▼▼▼
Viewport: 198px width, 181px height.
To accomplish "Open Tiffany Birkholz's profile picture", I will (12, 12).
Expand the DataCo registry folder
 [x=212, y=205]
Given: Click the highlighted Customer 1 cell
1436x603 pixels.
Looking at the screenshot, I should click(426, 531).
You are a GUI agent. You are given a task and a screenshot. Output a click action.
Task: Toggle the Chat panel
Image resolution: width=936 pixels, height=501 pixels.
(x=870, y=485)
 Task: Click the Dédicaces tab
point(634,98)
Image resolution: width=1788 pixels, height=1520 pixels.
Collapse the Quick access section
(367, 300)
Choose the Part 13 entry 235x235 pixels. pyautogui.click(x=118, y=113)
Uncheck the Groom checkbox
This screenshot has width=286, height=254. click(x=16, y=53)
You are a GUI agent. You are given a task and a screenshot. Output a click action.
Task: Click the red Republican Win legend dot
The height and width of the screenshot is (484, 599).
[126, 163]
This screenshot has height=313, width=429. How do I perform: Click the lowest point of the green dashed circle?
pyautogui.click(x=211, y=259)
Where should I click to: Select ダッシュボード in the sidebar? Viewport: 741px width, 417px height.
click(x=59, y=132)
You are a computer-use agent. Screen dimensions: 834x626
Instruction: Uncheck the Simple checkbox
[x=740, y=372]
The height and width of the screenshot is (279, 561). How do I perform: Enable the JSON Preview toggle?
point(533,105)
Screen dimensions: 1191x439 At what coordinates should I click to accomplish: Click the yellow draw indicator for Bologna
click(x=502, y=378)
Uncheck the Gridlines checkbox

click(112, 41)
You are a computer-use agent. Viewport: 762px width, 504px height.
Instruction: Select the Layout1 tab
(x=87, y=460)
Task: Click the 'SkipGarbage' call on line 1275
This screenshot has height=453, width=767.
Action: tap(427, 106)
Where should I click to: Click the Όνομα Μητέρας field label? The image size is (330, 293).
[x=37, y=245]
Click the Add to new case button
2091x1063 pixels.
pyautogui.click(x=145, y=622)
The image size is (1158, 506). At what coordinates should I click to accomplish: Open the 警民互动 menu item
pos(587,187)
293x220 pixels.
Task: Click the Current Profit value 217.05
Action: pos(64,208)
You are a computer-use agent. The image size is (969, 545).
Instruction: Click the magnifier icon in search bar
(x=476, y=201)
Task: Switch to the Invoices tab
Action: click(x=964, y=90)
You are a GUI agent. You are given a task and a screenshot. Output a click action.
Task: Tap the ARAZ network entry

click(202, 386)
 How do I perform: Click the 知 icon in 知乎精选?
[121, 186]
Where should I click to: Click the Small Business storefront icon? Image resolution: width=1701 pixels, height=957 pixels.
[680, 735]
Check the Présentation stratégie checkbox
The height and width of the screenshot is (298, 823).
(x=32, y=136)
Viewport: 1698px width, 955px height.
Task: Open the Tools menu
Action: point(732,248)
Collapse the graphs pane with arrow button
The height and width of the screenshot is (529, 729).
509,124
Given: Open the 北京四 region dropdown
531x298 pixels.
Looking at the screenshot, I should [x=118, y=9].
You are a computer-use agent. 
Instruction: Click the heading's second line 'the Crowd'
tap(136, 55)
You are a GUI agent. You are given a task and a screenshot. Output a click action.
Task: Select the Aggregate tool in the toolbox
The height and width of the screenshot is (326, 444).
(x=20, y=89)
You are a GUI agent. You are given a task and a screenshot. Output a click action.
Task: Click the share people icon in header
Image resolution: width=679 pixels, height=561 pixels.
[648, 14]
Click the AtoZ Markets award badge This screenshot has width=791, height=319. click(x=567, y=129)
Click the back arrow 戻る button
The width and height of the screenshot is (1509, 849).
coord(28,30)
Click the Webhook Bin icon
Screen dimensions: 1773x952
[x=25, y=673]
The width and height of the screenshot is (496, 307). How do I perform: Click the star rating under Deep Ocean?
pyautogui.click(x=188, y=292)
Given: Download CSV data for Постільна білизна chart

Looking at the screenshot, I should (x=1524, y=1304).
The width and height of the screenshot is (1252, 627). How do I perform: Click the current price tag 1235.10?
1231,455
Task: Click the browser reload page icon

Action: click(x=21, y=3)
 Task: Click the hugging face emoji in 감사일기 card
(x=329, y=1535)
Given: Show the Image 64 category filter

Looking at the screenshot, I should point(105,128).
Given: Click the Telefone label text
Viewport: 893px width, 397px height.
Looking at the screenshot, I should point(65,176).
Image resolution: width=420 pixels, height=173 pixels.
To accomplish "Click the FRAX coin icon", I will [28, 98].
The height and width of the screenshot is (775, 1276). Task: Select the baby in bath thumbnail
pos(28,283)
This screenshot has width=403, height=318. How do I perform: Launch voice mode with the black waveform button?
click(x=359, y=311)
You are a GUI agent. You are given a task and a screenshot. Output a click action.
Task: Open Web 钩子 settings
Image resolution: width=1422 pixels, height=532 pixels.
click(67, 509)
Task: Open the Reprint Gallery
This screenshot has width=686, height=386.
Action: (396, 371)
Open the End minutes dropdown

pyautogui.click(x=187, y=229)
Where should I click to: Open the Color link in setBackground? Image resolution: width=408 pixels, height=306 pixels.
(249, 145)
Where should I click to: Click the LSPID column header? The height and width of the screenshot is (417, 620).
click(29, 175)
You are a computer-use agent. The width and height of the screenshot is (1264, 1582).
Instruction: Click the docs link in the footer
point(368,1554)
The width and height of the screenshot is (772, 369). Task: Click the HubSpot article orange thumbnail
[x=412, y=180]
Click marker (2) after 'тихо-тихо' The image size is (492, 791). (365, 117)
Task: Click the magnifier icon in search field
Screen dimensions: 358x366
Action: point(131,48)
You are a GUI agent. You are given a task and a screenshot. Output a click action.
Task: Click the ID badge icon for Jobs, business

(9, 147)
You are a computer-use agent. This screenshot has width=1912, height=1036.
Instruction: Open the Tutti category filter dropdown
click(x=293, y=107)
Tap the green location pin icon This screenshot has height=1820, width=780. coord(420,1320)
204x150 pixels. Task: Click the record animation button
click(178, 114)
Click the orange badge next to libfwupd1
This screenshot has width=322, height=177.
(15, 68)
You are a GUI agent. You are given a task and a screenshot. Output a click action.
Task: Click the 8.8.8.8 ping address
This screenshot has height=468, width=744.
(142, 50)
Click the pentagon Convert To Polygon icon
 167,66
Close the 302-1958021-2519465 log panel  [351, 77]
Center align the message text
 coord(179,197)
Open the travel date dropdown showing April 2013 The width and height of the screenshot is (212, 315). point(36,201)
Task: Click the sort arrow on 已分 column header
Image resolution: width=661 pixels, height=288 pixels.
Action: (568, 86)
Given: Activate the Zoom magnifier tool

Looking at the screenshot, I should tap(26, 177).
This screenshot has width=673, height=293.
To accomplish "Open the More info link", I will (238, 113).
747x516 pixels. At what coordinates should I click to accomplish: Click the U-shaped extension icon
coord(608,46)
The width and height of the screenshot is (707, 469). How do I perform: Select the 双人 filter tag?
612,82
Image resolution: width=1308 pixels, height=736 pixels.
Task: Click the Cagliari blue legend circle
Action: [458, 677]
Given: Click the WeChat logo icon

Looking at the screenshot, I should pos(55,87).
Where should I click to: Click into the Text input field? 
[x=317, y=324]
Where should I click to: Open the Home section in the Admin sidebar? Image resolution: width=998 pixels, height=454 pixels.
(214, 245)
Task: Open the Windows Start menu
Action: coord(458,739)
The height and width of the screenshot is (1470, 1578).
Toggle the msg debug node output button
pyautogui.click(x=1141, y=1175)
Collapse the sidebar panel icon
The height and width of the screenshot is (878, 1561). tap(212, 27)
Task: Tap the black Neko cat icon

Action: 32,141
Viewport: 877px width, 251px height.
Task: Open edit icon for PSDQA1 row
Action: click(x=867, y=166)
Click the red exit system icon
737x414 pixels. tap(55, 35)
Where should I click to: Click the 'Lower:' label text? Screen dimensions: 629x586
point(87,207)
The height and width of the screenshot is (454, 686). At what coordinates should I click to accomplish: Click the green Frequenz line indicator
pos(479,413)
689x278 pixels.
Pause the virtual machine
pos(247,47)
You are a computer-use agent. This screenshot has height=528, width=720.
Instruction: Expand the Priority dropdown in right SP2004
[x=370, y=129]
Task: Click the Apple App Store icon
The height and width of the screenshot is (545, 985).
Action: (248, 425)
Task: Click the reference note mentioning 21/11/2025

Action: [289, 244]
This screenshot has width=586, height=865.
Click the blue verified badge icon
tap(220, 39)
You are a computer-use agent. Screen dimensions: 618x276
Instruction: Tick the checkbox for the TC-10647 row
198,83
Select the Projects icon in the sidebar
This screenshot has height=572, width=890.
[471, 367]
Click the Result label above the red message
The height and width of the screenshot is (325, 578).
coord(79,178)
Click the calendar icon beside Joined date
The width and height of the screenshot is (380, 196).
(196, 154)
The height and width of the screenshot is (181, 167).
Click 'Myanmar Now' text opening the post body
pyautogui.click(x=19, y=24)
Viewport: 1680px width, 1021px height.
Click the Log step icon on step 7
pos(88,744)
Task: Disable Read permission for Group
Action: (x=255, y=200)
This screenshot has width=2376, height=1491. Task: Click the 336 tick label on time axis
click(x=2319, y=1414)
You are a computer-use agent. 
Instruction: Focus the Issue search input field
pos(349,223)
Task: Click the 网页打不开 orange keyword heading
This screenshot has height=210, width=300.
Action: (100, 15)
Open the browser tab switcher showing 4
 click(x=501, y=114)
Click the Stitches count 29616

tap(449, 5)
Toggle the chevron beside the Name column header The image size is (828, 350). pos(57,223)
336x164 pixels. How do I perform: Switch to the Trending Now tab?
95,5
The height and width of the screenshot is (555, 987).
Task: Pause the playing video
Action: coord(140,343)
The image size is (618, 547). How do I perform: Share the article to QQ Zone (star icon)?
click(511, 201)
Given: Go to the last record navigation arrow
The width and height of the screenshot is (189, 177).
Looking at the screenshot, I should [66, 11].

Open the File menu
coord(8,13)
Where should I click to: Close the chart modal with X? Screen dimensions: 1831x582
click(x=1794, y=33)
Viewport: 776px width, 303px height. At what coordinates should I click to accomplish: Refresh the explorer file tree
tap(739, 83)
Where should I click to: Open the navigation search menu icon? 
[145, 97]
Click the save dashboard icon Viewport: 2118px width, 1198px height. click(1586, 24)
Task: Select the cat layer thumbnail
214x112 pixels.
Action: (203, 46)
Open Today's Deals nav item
▲▲▲
Rewrite the entries starting at the line that contains "The width and height of the screenshot is (707, 469)." and ending at the line that contains "point(87,207)", putting "Which spot should I click to" wherever "Where should I click to" appears and changing nothing else.

• **Exercise response**
The width and height of the screenshot is (707, 469). How do I perform: Select the 双人 filter tag?
612,82
Image resolution: width=1308 pixels, height=736 pixels.
Task: Click the Cagliari blue legend circle
Action: [458, 677]
Given: Click the WeChat logo icon

Looking at the screenshot, I should pos(55,87).
Which spot should I click to: Click into the Text input field? 
[x=317, y=324]
Which spot should I click to: Open the Home section in the Admin sidebar? Image resolution: width=998 pixels, height=454 pixels.
(214, 245)
Task: Open the Windows Start menu
Action: coord(458,739)
The height and width of the screenshot is (1470, 1578).
Toggle the msg debug node output button
pyautogui.click(x=1141, y=1175)
Collapse the sidebar panel icon
The height and width of the screenshot is (878, 1561). tap(212, 27)
Task: Tap the black Neko cat icon

Action: 32,141
Viewport: 877px width, 251px height.
Task: Open edit icon for PSDQA1 row
Action: click(x=867, y=166)
Click the red exit system icon
737x414 pixels. tap(55, 35)
Which spot should I click to: Click the 'Lower:' label text? Screen dimensions: 629x586
point(87,207)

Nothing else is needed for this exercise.